It has taken me decades to admit to myself that my go-to emotion is fear.
I'm too old to even care much about the nature/nurture origins as to why my set point is anxiety-based; for whatever reason, my body and mind are wired to express fear before anything else. Admitting that this is so is difficult because for whatever reason (probably societal), admitting that I am afraid douses me in shame.
What does this have to do with the act of writing?
For those of you like me out there, you know intimately the seductive power of fear; you how that slippery-tongued anxiety can so easily talk you out of doing something you yearn to do. As I've examined my writing process--a process I largely hide away from almost everyone--I recognize that I have been holding myself back from sharing this side of myself because I fear exposure. If there's exposure, there is vulnerability, and if there is vulnerability, there is inevitably judgment, and if there is judgment, the feedback loop to my mind starts to belittle, to demean, and to ultimately stoke the fear.
Stop. Run. Hide.
This site, this blog, the posted fiction - these serve to break the cycle for myself.

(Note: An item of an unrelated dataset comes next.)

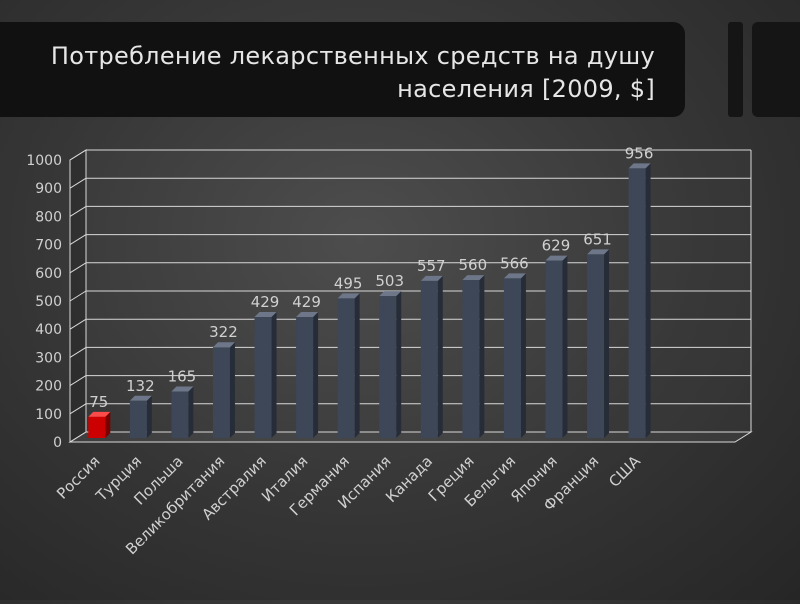 This screenshot has width=800, height=604. I want to click on data-label: 132, so click(140, 386).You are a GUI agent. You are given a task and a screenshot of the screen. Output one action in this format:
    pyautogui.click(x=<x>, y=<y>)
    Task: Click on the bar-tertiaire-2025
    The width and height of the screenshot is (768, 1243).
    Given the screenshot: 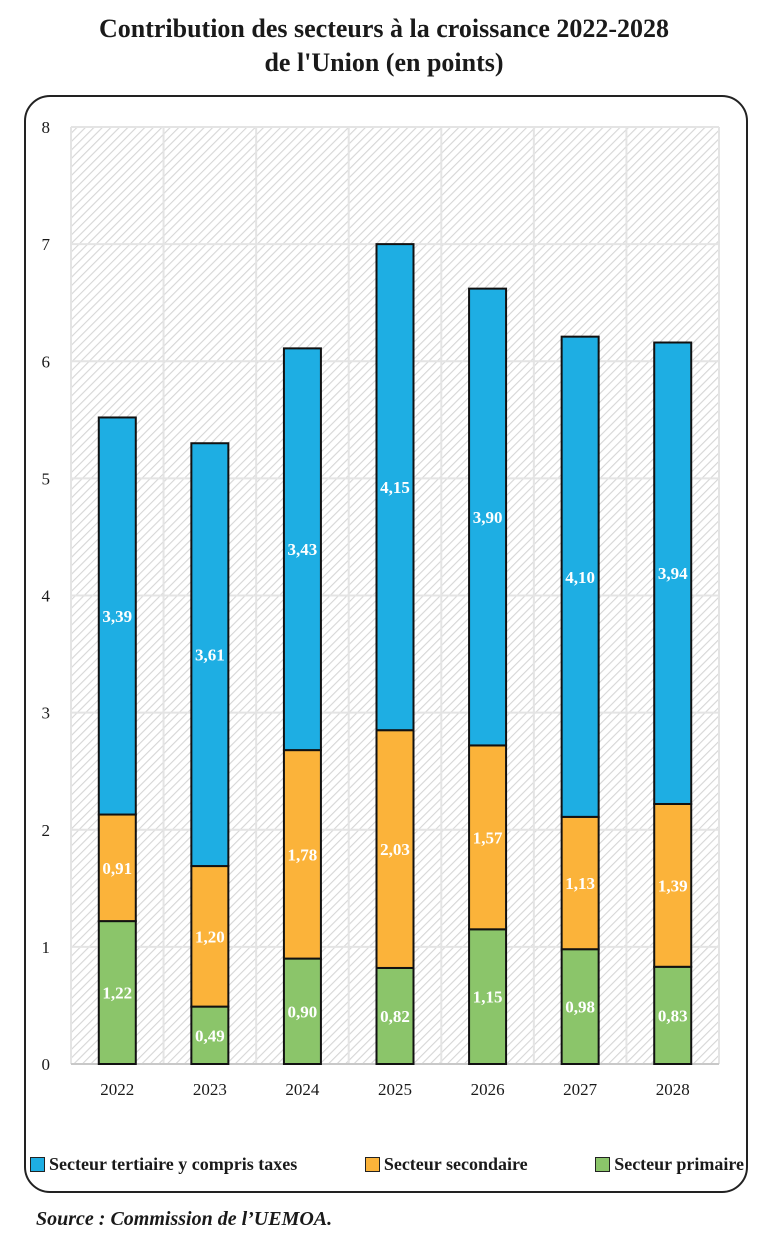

Fear is not going to go away. Anxiety is a constant companion and as reliable as my (sometimes overly accelerated) heart beat. My work of late has been to accept and even welcome my fear. It is, after all, a very old and steadfast friend. This isn't easy; my wish would be to rid myself of fear, to not feel it at all.
But that's the thing of it. We all feel fear. Some of us are much better at managing it than others. Those among us who are so outwardly brave, they have learned to accept that fearlessness is not living in the absence of fear; no, true fearlessness is feeling the fear and then doing what scares the shit out of you, anyway.